▸ Problems to solve
**a)** In the splenic artery pseudoaneurysm case text, rewrite the part that opens with the words containing "Further investigations for" and closes with "with no extravasation.", substituting "active bleeding" for "extravasation".
**b)** Name the layers of an arterial wall given in the splenic artery pseudoaneurysm case text.
**c)** Carry on the splenic artery pseudoaneurysm case text from its last sentence.

▸ Document passage

Further investigations for gastrointestinal (GI) bleeding included insertion of capsule endoscopy for follow-up in the outpatient setting. Follow-up imaging showed stable aneurysm size with no extravasation.


Visceral artery pseudoaneurysms are relatively rare, with a reported incidence of 0.1–0.2%, although the true incidence is not known since many are asymptomatic [2]. The splenic artery and hepatic artery are most commonly involved, but only 157 splenic artery pseudoaneurysms (SAPs) identified in the literature. In contrast to true aneurysms, which involve all three layers (intima, media, and adventitia) of an arterial wall, pseudoaneurysms typically involve only the intima and media. Unlike true aneurysms, SAPs carry a much higher risk of rupture [3]. Pancreatic disease (chronic pancreatitis, acute pancreatitis, pancreatic pseudocyst) was the leading cause in 52% of cases followed by abdominal trauma (29%), and more rare causes included peptic ulcer disease (2%) and postoperative complication (3%) [4]. Our patient likely developed splenic artery pseudoaneurysm within a cystic lesion representing pseudocyst. The reported mechanism of SAP is autodigestion of the splenic artery due to pancreatic proteolytic enzymes, which results in structural disruption of the elastic tissue planes in the vessel wall and subsequent pseudoaneurysm formation [5]. It is also hypothesized that a long-standing pseudocyst can induce SAP due to vascular erosion from enzymes within the pseudocyst [6].

Presentation of splenic artery pseudoaneurysm varies from an incidental finding to acute hemodynamic collapse in some patients. Diagnosis is best established with either CT or ultrasound. The diagnosis of SAP is challenging in the presence of a peripancreatic fluid collection or pseudocyst, where CT of the abdomen can miss smaller sized pseudoaneurysm [7].

Our patient had a previous episode of acute pancreatitis managed at another facility around 1 year ago as evidenced by elevated lipase and CT abdomen showing bulky body and tail of pancreatitis (July 2022). He eventually had another CT angiography of the abdomen and pelvis (Nov 2022) to evaluate the abdominal aortic aneurysm. After review of the images by our vascular surgery team, a small splenic artery pseudoaneurysm was visible but missed on the report.

Transcatheter embolization is one of the interventions used to manage splenic artery pseudoaneurysm. For this procedure, the artery from which the pseudoaneurysm originates is selectively catheterized and embolized with coils just distal and proximal to the lesion. This effectively excludes the aneurysm from the circulation and enables thrombosis. The advantage of this approach is a high success rate, minimal rate of complication, and shorter hospital stay as compared with surgical exploration. Transcatheter embolization of splenic artery pseudoaneurysms has been proven to be a safe and effective and may induce less morbidity than open surgery on the basis of a study by Loffroy [8]. Our patient underwent this procedure with satisfactory results and significant reduction in flow.

▸ Data provided
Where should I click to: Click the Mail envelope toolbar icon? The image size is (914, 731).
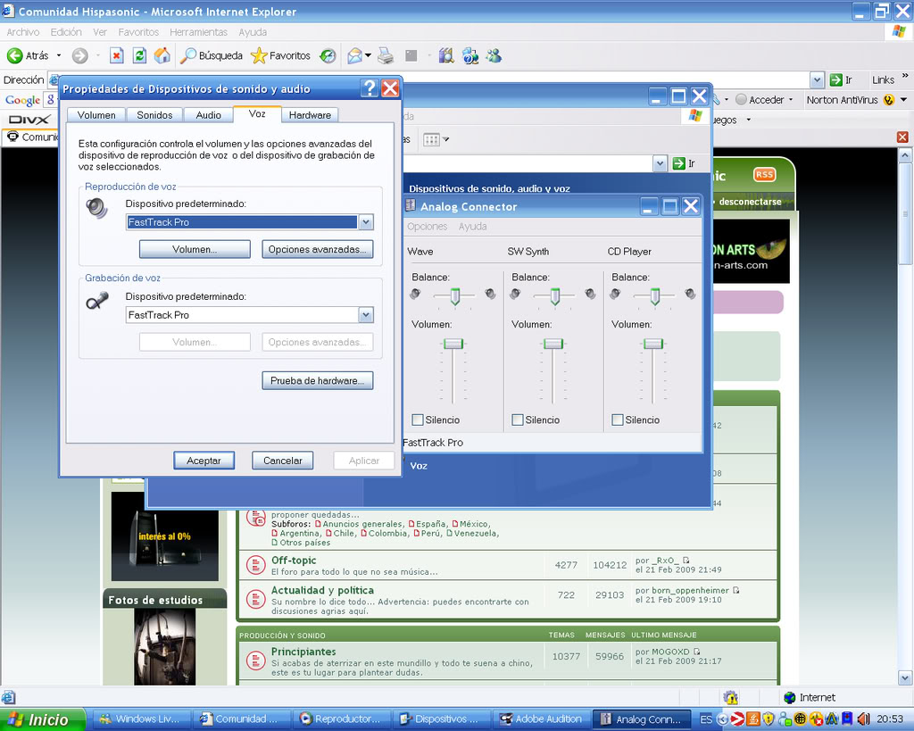[x=355, y=55]
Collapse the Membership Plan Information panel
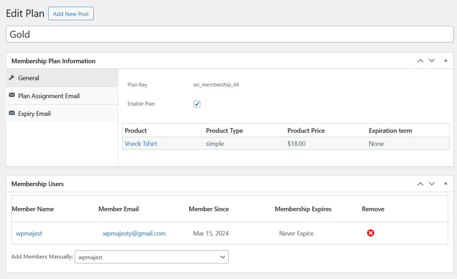The height and width of the screenshot is (279, 457). click(x=445, y=61)
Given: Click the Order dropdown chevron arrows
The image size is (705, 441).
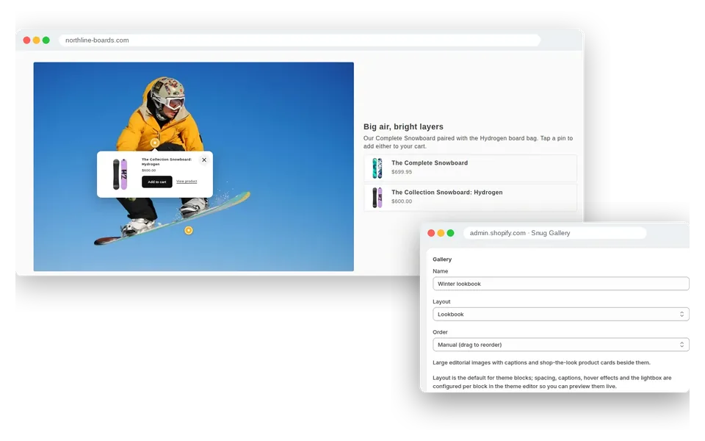Looking at the screenshot, I should pos(682,345).
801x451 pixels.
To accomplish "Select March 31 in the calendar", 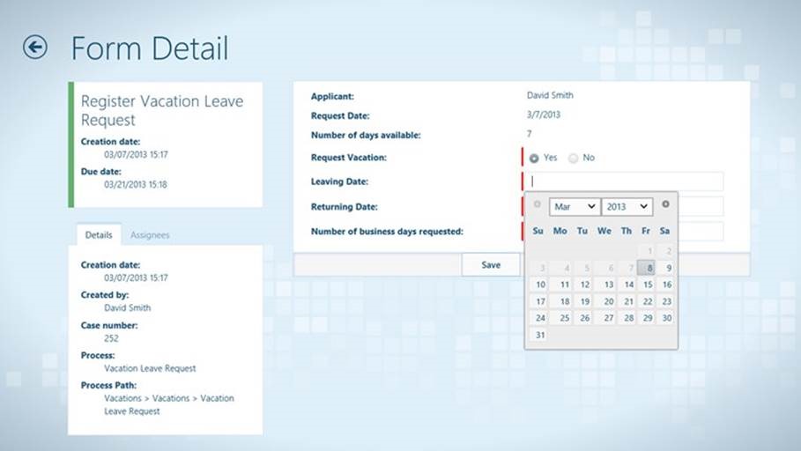I will (539, 335).
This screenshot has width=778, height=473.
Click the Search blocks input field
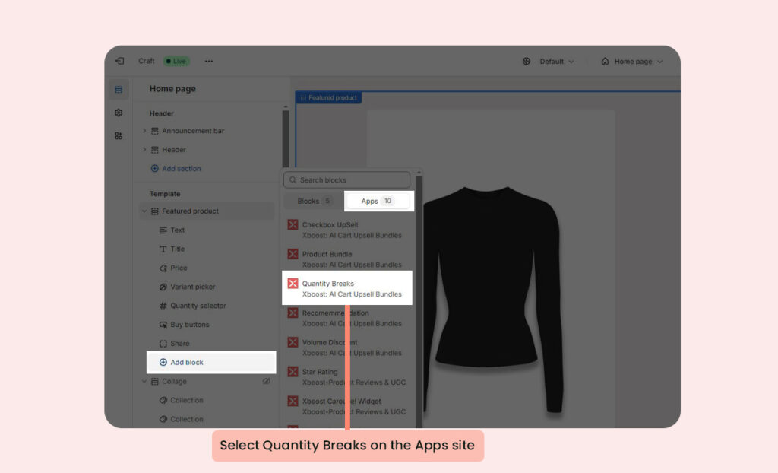347,180
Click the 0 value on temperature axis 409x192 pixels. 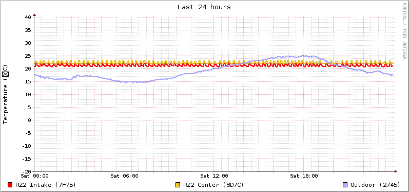(x=29, y=120)
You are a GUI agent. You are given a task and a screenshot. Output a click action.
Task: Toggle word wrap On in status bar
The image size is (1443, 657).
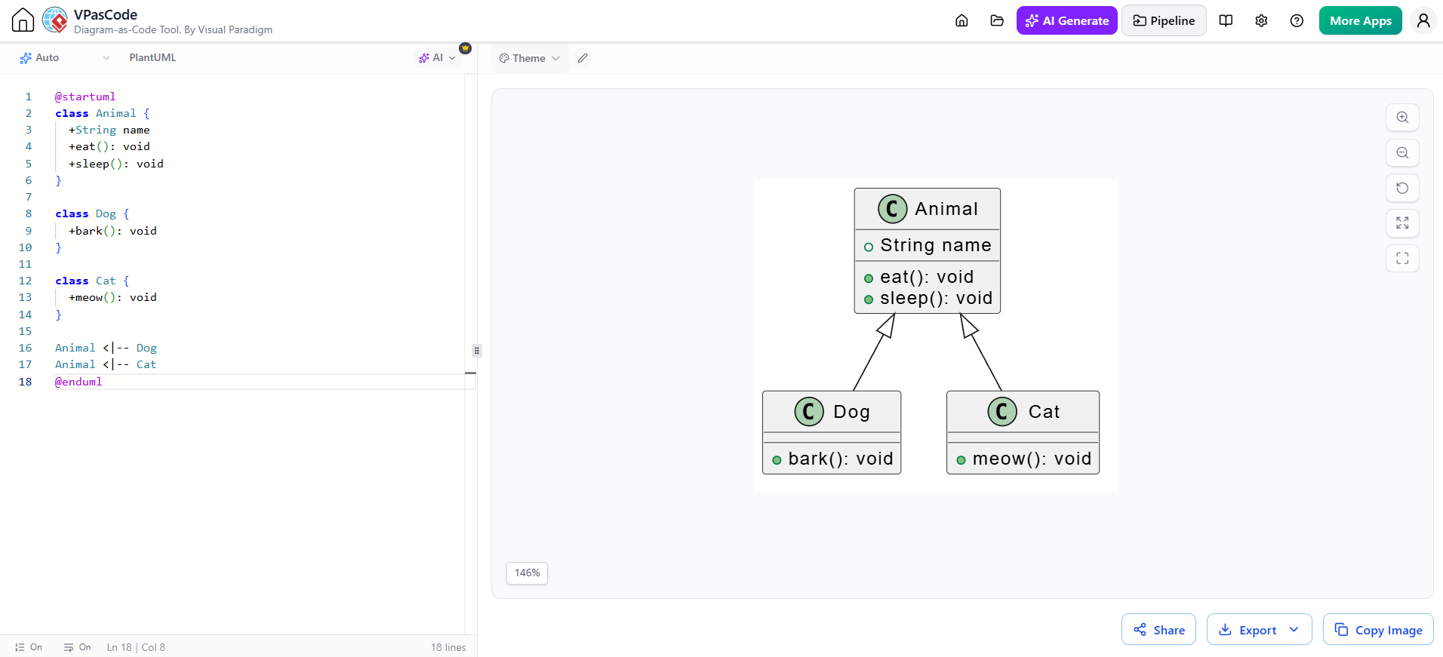(x=77, y=647)
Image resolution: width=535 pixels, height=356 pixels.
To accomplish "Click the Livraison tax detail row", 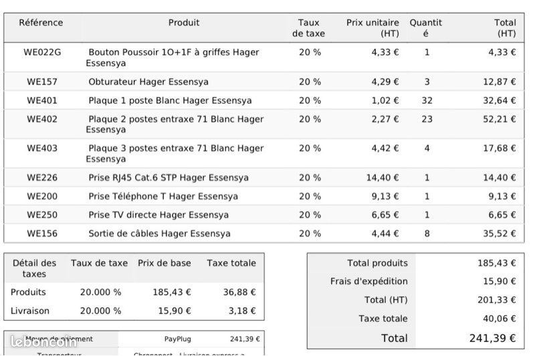I will pyautogui.click(x=134, y=311).
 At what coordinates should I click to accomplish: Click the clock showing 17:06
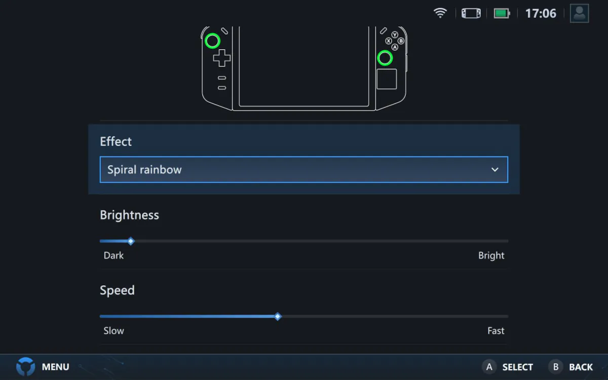click(x=541, y=14)
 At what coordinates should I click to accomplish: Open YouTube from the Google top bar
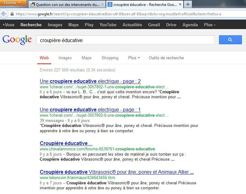pyautogui.click(x=108, y=25)
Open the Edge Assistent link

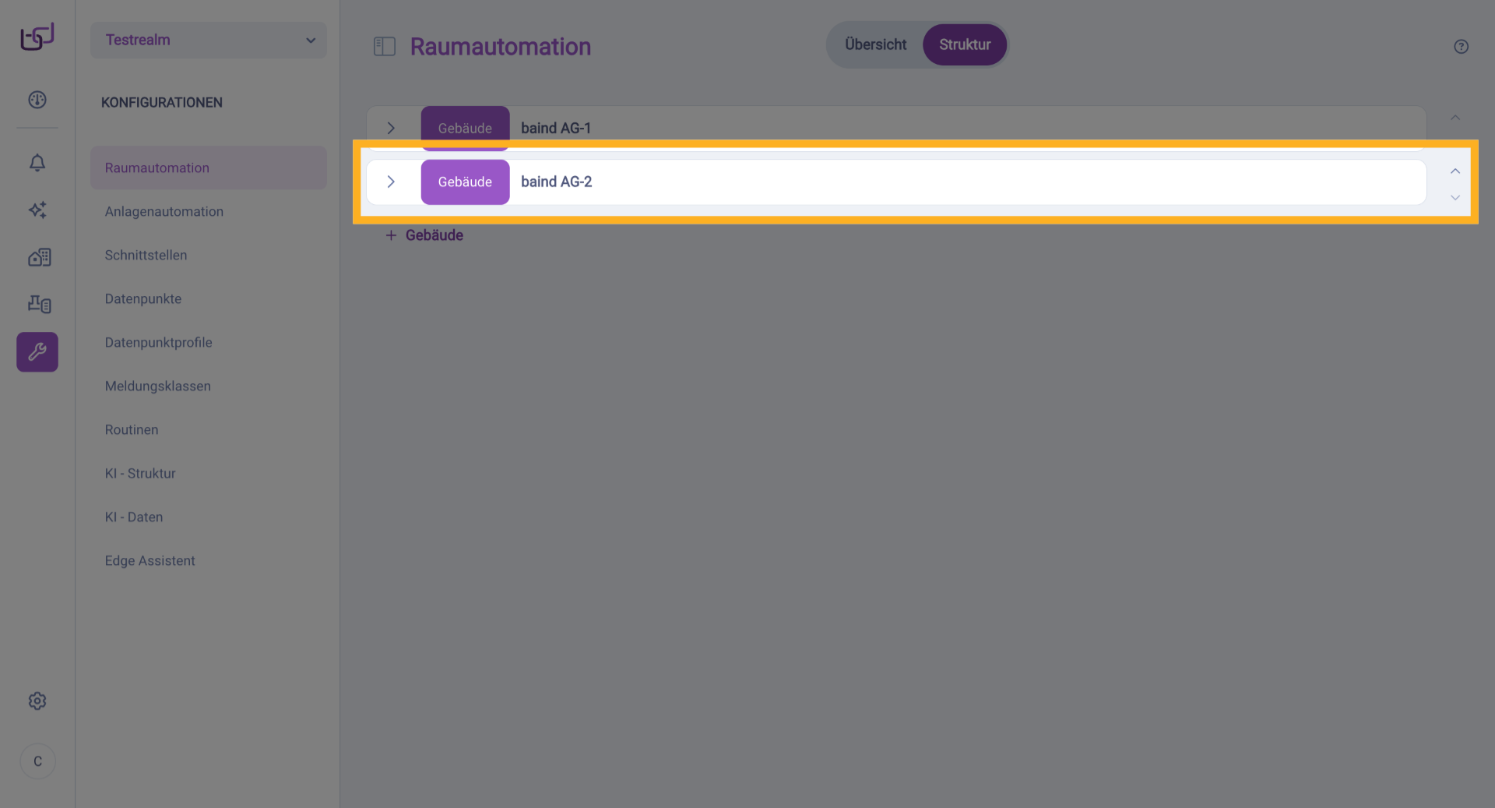pos(150,561)
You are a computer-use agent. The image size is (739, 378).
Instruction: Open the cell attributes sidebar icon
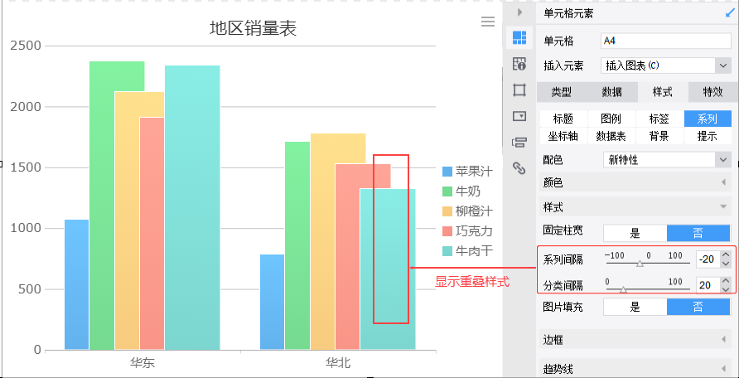[x=519, y=64]
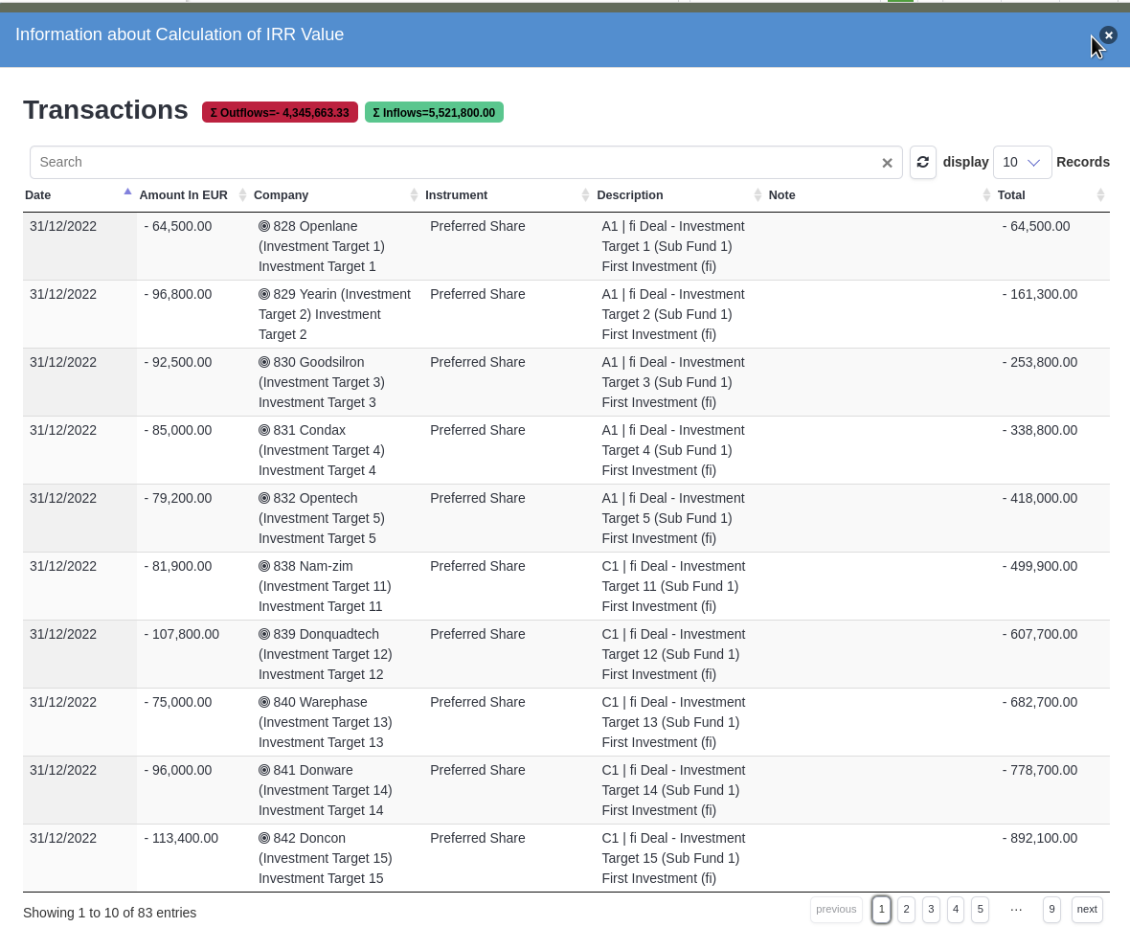Close the IRR calculation information dialog

[x=1108, y=35]
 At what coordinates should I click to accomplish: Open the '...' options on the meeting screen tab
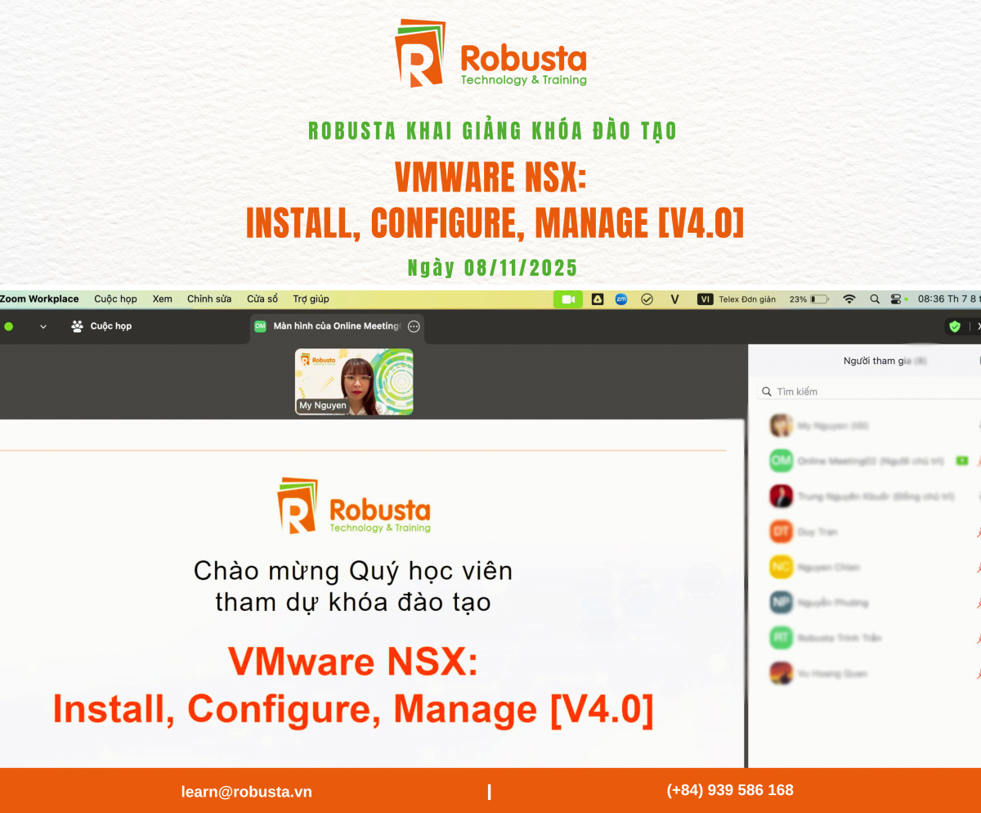[414, 326]
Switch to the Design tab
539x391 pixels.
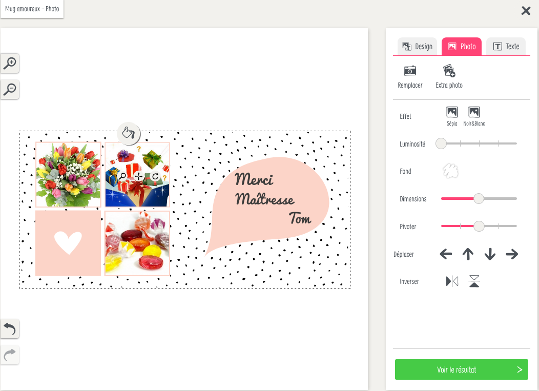point(417,47)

▸ Answers for the exercise
**a)**
Further investigations for gastrointestinal (GI) bleeding included insertion of capsule endoscopy for follow-up in the outpatient setting. Follow-up imaging showed stable aneurysm size with no active bleeding.

**b)** Intima, media, and adventitia.

**c)**
Other interventions for the management of ruptured and intact pseudoaneurysms include splenectomy with or without distal pancreatectomy, which has high success rate and ligation alone but with a high failure rate (43%) [4].

Workup for pancreatitis etiology did not relive the underlying cause. The patient had no gallbladder stones, no history of alcohol intake, normal calcium level, and normal IgG4 level and was not on medications that are known to induce pancreatitis. It is believed that he had late-onset idiopathic pancreatitis that was complicated by splenic artery pseudoaneurysm in pseudocyst, which was diagnosed incidentally on CT angiography and magnetic resonance cholangiopancreatography. Fortunately, the patient did not have associated complications, which include rupture and bleeding into the associated pseudocyst. Other complications would include hemorrhage into the pancreatic duct leading to hemosuccus pancreatitis, which can present with hematemesis, hematochezia, or melanotic stool [9].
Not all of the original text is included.